**WORK INSTRUCTIONS:**
Reproduce, exactly and in full, only the lines below from the one containing "[Button] (104, 148)" through the one containing "TOUT REFUSER (188, 1323)".

** Opening SUPPLIED MATERIAL block **

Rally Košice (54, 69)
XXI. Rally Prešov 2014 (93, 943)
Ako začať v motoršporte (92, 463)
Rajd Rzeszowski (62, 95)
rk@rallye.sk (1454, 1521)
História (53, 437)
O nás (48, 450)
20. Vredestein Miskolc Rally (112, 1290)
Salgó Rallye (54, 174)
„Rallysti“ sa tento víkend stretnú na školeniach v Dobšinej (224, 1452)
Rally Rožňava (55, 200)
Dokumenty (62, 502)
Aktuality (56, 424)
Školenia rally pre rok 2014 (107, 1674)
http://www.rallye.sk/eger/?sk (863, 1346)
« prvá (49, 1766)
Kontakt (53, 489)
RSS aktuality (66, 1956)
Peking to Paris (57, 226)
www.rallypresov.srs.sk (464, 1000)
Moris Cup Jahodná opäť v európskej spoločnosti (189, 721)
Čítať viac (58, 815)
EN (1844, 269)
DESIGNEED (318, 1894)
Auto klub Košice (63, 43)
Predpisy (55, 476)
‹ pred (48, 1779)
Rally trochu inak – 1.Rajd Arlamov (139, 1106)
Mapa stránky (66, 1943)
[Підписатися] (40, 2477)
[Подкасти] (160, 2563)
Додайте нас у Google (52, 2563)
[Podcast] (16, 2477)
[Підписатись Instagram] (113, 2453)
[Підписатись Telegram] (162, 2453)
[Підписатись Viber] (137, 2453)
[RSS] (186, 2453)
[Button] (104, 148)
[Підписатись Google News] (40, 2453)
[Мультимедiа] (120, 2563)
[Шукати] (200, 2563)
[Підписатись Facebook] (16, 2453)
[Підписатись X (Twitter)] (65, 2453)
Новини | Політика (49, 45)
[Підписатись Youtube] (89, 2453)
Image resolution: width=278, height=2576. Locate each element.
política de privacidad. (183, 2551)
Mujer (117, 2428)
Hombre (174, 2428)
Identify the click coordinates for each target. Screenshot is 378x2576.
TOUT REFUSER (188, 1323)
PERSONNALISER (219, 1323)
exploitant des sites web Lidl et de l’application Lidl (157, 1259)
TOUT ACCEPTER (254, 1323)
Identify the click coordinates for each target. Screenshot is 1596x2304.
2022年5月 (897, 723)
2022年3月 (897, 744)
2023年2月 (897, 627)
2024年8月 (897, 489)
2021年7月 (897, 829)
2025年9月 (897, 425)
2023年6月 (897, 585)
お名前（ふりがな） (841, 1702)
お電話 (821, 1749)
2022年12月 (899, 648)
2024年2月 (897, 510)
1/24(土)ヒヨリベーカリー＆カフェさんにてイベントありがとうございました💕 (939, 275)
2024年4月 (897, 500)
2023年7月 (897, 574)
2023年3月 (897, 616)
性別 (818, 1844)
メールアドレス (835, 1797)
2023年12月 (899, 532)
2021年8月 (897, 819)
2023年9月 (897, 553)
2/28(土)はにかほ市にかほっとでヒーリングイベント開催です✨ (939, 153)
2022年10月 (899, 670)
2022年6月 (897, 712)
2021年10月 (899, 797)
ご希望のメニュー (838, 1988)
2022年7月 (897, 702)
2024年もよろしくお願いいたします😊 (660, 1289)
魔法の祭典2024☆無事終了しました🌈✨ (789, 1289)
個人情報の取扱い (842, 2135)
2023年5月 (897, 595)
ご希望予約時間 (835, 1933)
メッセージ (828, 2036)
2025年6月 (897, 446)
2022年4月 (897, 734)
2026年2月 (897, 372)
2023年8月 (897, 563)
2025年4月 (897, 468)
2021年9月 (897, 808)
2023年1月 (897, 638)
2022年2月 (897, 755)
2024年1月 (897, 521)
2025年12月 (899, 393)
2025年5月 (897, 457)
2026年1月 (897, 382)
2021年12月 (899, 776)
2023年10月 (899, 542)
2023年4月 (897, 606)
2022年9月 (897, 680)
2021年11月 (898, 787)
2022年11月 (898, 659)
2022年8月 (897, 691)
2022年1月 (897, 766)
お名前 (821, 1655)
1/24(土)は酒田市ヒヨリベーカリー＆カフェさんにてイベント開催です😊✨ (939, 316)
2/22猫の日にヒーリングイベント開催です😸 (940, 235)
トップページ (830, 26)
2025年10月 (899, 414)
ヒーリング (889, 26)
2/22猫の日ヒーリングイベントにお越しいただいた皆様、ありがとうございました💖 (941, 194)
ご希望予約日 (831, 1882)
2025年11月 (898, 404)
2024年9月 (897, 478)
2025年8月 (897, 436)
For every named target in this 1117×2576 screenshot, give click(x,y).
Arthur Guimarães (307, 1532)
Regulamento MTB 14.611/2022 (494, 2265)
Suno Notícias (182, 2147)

** Closing SUPPLIED MATERIAL block **

**ANSWER TO THIS PROBLEM:**
[Button] (104, 148)
[Підписатись Google News] (40, 2453)
[Мультимедiа] (120, 2563)
[Шукати] (200, 2563)
[Підписатись Facebook] (16, 2453)
[Підписатись X (Twitter)] (65, 2453)
Новини | Політика (49, 45)
[Підписатись Youtube] (89, 2453)
Image resolution: width=278, height=2576. Locate each element.
política de privacidad. (183, 2551)
Mujer (117, 2428)
Hombre (174, 2428)
Identify the click coordinates for each target. Screenshot is 378x2576.
TOUT REFUSER (188, 1323)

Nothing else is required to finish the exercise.